Elle n’a l’air de rien mais elle en a dans le ventre. La Veveyse, petit torrent de montagne au caractère fougueux, produira dès l’année prochaine 2,1 GWh par année, soit la consommation annuelle de 840 ménages, grâce à une petite centrale hydroélectrique au fil de l’eau dont la construction débute ces prochains jours en amont de la ville qu’elle traverse. De quoi «doubler la production d’électricité renouvelable et locale à Vevey», se réjouit la ville dans un communiqué.

Cependant, la construction d’une turbine pose toujours problème d’un point de vue environnemental, notamment en réduisant le débit naturel.
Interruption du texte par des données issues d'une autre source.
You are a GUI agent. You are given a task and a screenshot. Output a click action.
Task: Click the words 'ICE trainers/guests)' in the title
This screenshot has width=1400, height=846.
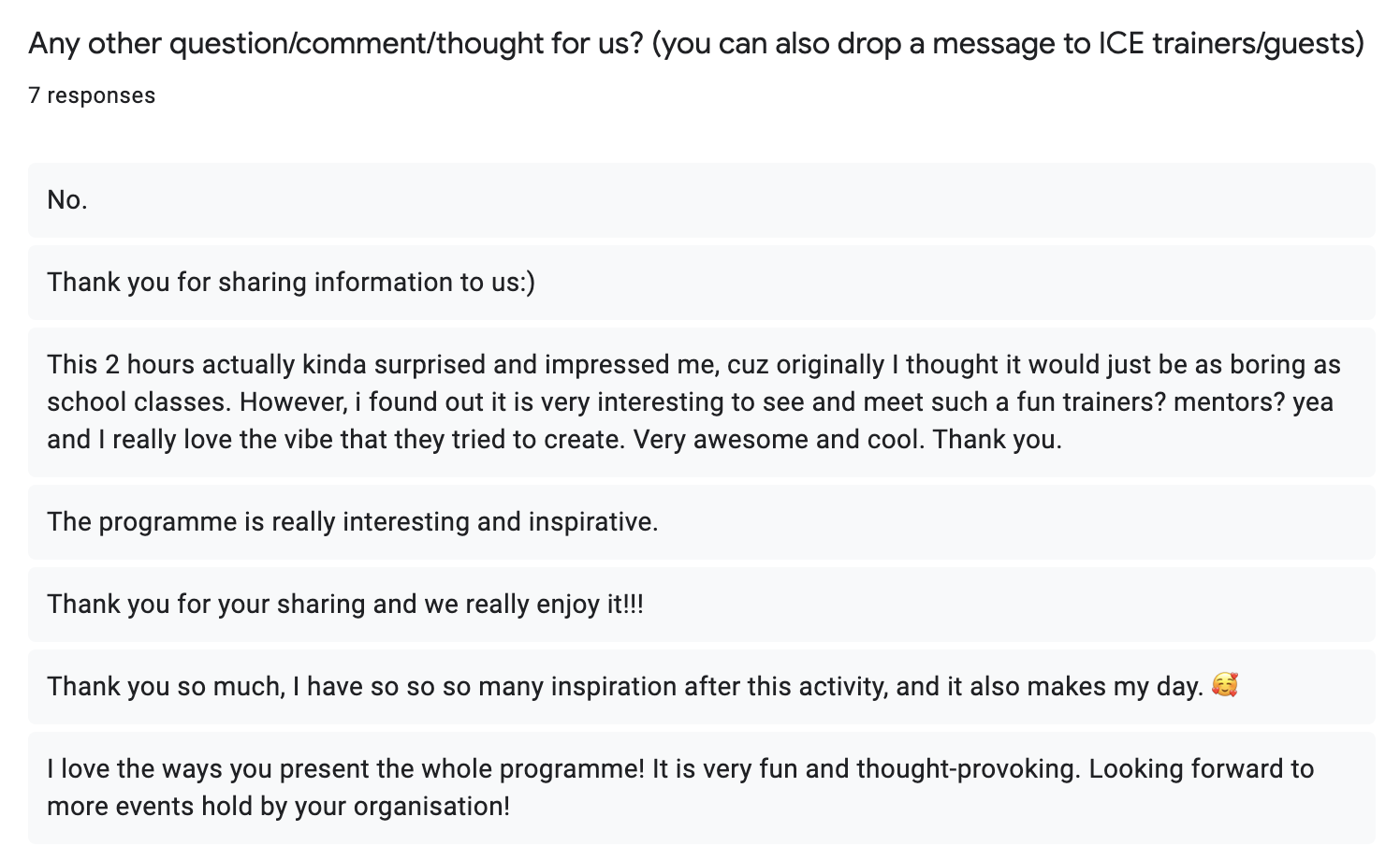(1231, 43)
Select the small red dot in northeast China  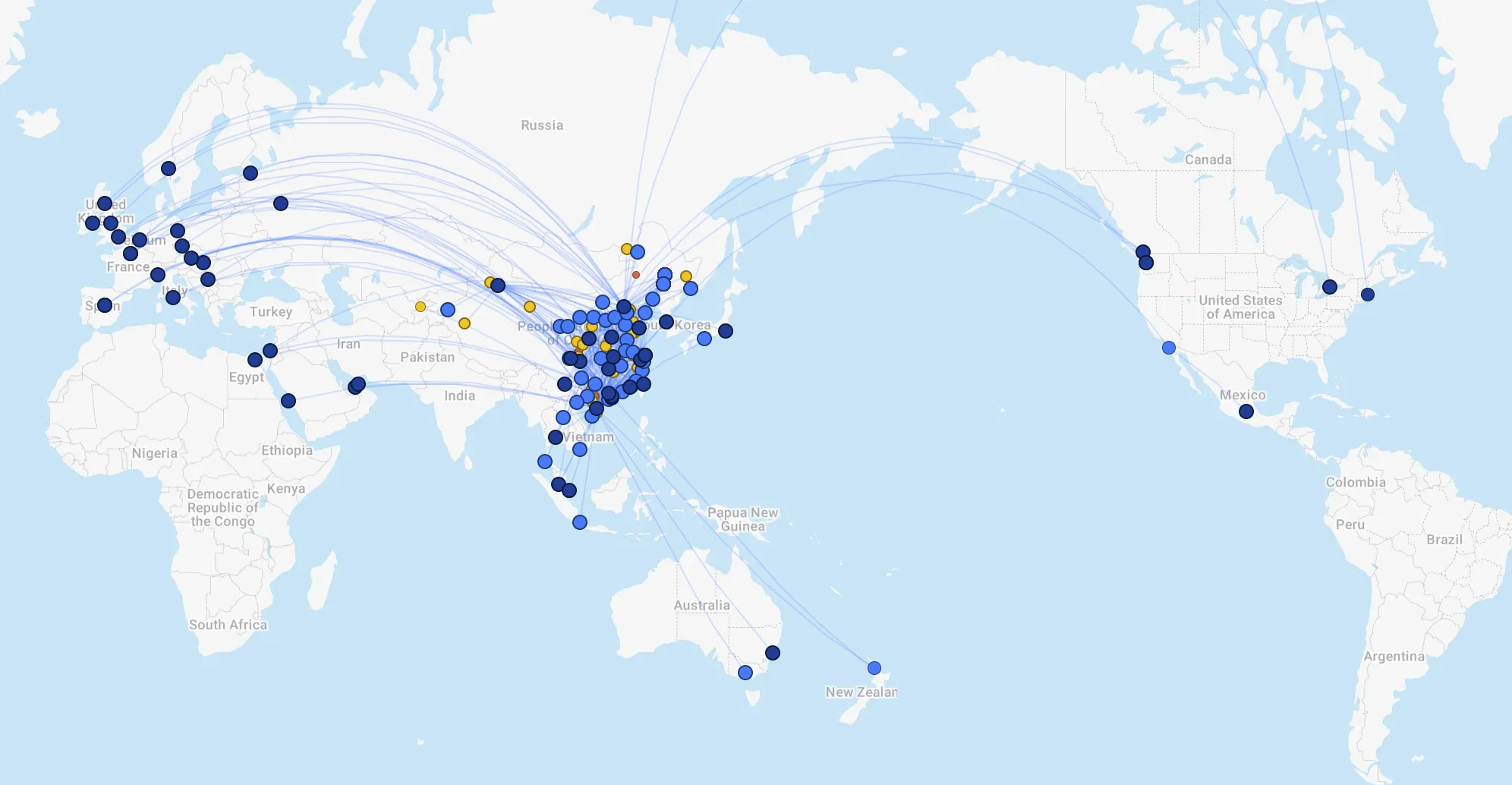636,275
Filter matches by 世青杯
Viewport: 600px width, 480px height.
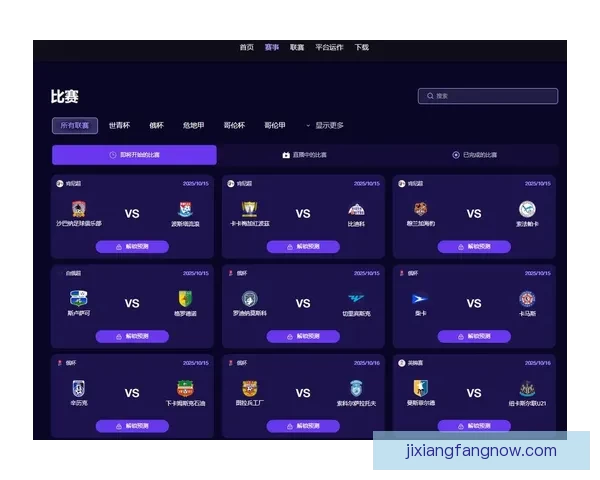click(119, 126)
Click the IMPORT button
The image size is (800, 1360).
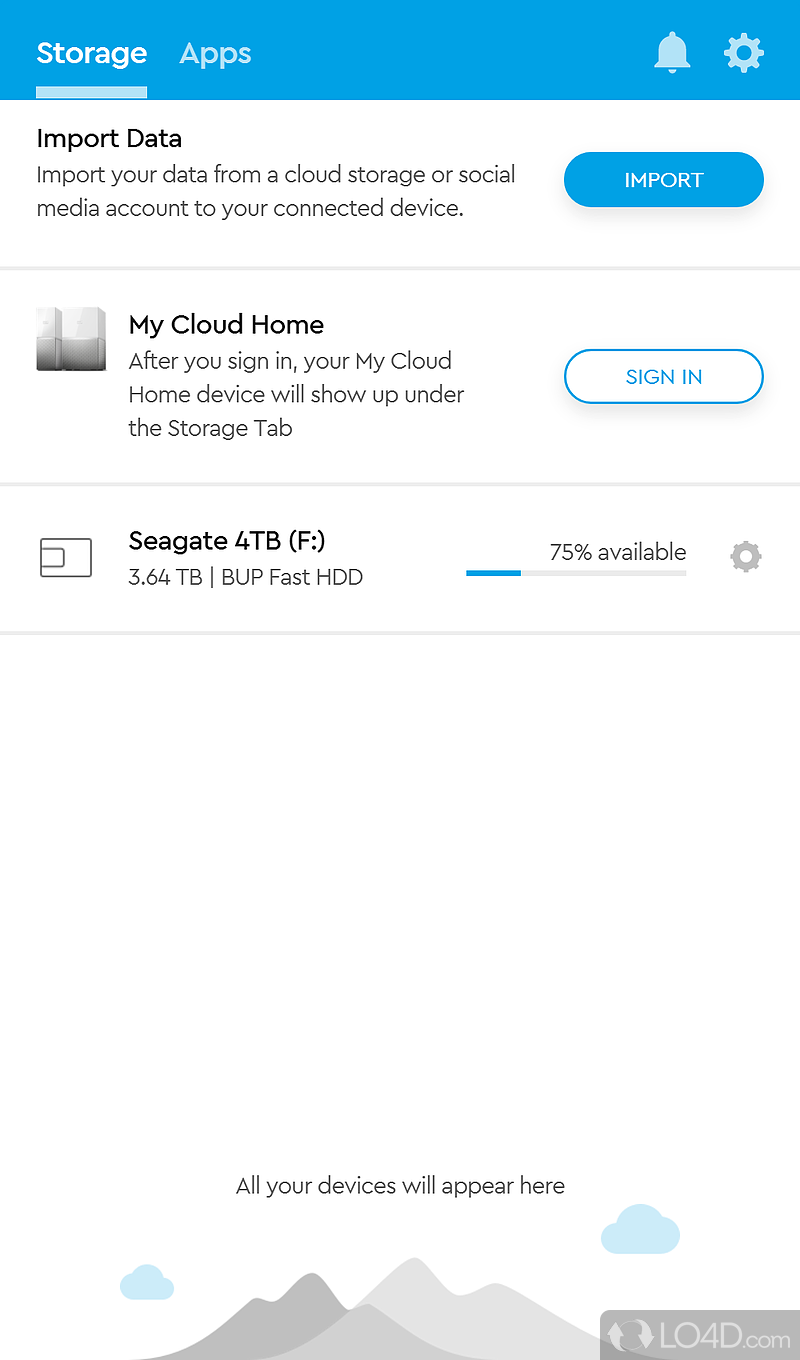tap(663, 180)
Si le projet a pu voir le jour, c’est grâce à sa conception intelligente qui limite les dégâts, mais aussi et surtout parce qu’il vise un secteur déjà fortement artificialisé de la rivière, étroitement corsetée dans un lit de béton, donc écologiquement pauvre. «Un moindre mal», juge Michel Bongard, secrétaire général de Pro Natura Vaud, qui avait dans un premier temps fait opposition.
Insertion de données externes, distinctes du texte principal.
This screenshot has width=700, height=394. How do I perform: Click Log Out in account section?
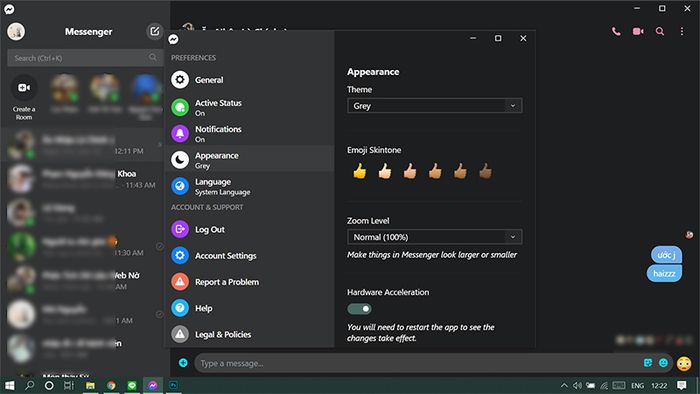click(250, 229)
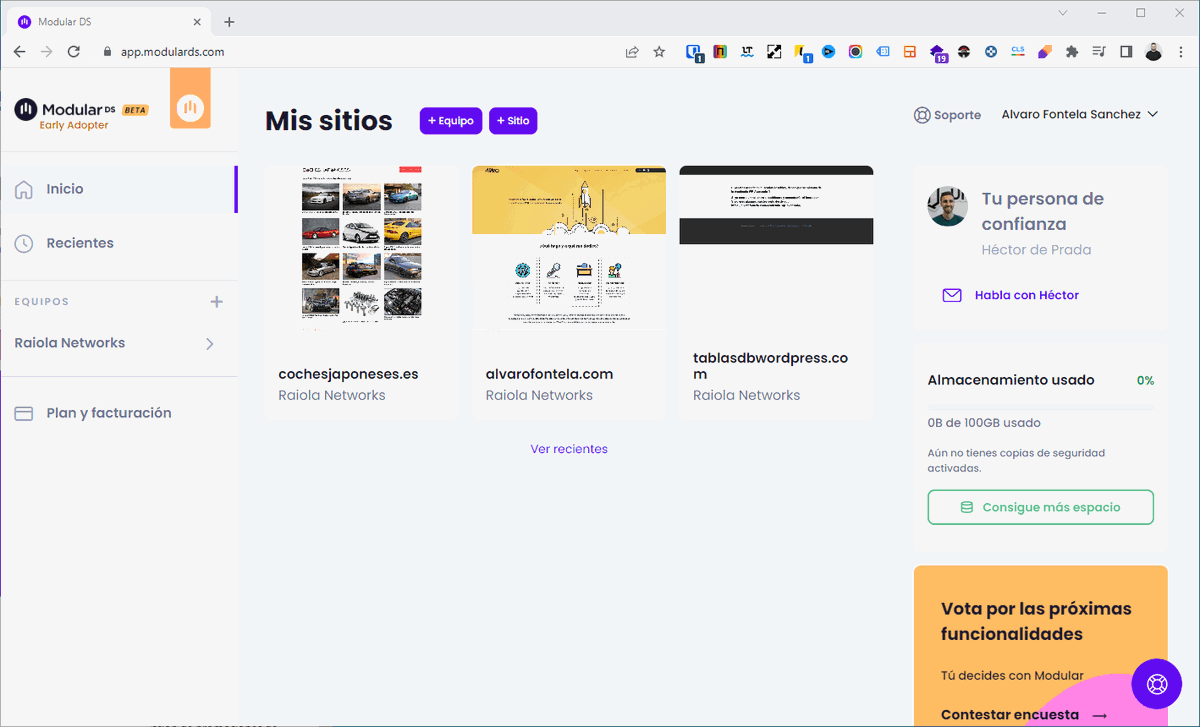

L’abandon du nucléaire met les rivières sous pression

Il en va autrement de la centrale sur l’Arnon, dont le premier coup de pioche a été donné en automne 2020, après dix ans de bataille juridique. Cette petite rivière bucolique près d’Yverdon est devenue le symbole de la tension entre sauvegarde du climat et de la biodiversité, alors que les deux sont intimement liés.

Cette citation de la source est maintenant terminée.